また、WBC後、肘の違和感で本調子ではない湯浅京己の復帰後即クローザー起用も少し急ぎすぎな気がします。もっと万全にしてからでもよかったはずです」
調子を落とした選手がいる一方で、調子は良さそうなのに起用場面が少ないのは、共に防御率1点台のK・ケラーと及川雅貴だ。

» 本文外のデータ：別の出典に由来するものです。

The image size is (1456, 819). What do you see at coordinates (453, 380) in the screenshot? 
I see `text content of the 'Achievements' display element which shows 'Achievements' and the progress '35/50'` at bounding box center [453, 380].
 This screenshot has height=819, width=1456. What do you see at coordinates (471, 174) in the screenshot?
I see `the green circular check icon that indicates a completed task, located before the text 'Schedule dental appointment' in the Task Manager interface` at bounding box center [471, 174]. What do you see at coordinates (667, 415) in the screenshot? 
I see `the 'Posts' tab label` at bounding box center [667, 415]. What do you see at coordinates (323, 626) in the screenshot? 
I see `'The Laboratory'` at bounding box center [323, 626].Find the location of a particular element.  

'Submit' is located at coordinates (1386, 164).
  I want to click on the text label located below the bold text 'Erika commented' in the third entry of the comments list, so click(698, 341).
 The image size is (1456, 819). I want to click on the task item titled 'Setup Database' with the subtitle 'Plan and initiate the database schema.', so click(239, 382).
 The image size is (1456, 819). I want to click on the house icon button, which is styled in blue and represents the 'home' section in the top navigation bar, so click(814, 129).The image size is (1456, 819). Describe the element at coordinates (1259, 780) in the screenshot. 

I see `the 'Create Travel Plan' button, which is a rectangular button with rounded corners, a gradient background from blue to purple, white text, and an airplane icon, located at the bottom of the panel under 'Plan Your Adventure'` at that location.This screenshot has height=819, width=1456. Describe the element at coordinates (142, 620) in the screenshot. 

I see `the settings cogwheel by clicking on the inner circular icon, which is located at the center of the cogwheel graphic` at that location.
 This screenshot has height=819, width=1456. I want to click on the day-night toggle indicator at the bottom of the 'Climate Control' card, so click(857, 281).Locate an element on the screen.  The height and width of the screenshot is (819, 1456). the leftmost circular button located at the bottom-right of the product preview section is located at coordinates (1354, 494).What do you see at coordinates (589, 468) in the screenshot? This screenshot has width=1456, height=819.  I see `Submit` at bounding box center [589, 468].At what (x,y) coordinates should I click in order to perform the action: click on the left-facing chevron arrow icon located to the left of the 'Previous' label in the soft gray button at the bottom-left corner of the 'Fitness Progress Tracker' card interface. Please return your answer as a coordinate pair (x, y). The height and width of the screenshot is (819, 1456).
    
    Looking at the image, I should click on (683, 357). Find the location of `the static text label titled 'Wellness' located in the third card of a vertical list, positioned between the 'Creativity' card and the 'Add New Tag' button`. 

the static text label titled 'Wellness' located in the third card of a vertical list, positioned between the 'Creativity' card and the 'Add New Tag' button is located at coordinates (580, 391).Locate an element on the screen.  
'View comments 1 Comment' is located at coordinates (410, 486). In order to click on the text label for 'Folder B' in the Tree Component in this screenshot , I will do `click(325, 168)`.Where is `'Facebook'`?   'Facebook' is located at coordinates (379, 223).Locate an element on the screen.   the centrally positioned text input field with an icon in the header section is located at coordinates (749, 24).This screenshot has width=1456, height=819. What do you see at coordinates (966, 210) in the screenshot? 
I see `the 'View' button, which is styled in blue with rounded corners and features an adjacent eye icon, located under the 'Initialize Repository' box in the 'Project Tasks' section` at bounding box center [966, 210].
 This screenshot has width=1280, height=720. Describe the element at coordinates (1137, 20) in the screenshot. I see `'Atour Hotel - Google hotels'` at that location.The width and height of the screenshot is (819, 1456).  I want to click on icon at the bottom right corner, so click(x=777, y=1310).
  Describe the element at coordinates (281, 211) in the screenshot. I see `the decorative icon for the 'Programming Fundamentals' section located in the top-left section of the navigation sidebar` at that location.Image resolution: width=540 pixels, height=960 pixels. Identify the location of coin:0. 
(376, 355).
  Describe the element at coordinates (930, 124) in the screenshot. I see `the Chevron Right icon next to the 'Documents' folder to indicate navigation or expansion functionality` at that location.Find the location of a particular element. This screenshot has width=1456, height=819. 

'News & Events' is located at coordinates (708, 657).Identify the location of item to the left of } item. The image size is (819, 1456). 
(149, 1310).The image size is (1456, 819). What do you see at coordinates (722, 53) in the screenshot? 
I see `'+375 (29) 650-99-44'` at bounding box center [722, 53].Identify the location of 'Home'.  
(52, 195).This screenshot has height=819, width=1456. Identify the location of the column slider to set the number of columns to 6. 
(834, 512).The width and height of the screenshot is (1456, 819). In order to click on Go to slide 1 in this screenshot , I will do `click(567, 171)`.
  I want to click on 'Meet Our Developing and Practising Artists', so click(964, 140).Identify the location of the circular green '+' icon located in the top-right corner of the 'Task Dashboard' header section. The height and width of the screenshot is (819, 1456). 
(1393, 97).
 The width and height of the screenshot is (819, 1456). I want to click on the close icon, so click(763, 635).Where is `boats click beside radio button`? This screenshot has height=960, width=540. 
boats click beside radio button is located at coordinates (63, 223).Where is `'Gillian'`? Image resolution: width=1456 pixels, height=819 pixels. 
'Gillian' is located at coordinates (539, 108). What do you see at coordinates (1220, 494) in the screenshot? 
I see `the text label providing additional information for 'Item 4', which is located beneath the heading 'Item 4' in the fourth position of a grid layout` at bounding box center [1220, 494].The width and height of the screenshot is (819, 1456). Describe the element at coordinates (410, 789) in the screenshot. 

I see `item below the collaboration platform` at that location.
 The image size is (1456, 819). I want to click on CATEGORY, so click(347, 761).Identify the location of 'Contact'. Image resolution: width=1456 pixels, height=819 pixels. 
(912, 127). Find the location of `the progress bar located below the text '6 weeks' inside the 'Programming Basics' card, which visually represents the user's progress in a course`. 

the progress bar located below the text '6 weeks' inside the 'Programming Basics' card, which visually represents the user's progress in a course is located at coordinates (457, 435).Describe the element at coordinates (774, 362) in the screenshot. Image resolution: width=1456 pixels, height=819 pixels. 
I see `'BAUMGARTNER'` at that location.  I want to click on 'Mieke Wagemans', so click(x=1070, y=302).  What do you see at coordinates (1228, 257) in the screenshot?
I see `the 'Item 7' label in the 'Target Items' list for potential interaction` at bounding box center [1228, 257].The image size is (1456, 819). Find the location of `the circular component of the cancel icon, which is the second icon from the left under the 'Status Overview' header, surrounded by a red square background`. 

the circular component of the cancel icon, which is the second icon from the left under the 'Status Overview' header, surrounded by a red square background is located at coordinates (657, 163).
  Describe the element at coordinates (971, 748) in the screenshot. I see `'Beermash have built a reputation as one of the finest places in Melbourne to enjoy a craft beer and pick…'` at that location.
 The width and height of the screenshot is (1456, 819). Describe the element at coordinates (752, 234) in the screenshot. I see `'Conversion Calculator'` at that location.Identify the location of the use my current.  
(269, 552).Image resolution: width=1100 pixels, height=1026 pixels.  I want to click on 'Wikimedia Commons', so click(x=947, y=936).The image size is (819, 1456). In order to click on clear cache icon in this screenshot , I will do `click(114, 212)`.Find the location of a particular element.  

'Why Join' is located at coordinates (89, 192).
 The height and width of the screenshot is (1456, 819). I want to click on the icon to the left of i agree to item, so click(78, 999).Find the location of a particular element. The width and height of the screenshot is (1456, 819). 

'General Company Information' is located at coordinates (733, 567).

「ケラーも及川も投げている球はすごいのに、岡田監督は四球が多い投手をあまり信用していない印象を受けます。その意味で、代えが利かない存在なのはコントロールのいい岩崎優と加治屋。加治屋なんて20試合以上に投げていまだ防御率0.00ですから」
投手運用に関しては、長期視点に立ったマネジメントができるかどうかがカギを握る。
「レベルが上がった今のプロ野球では、少しでもコンディションが悪いとごまかしが利きません。代えの利かない彼らのコンディション維持は最も注力したいです。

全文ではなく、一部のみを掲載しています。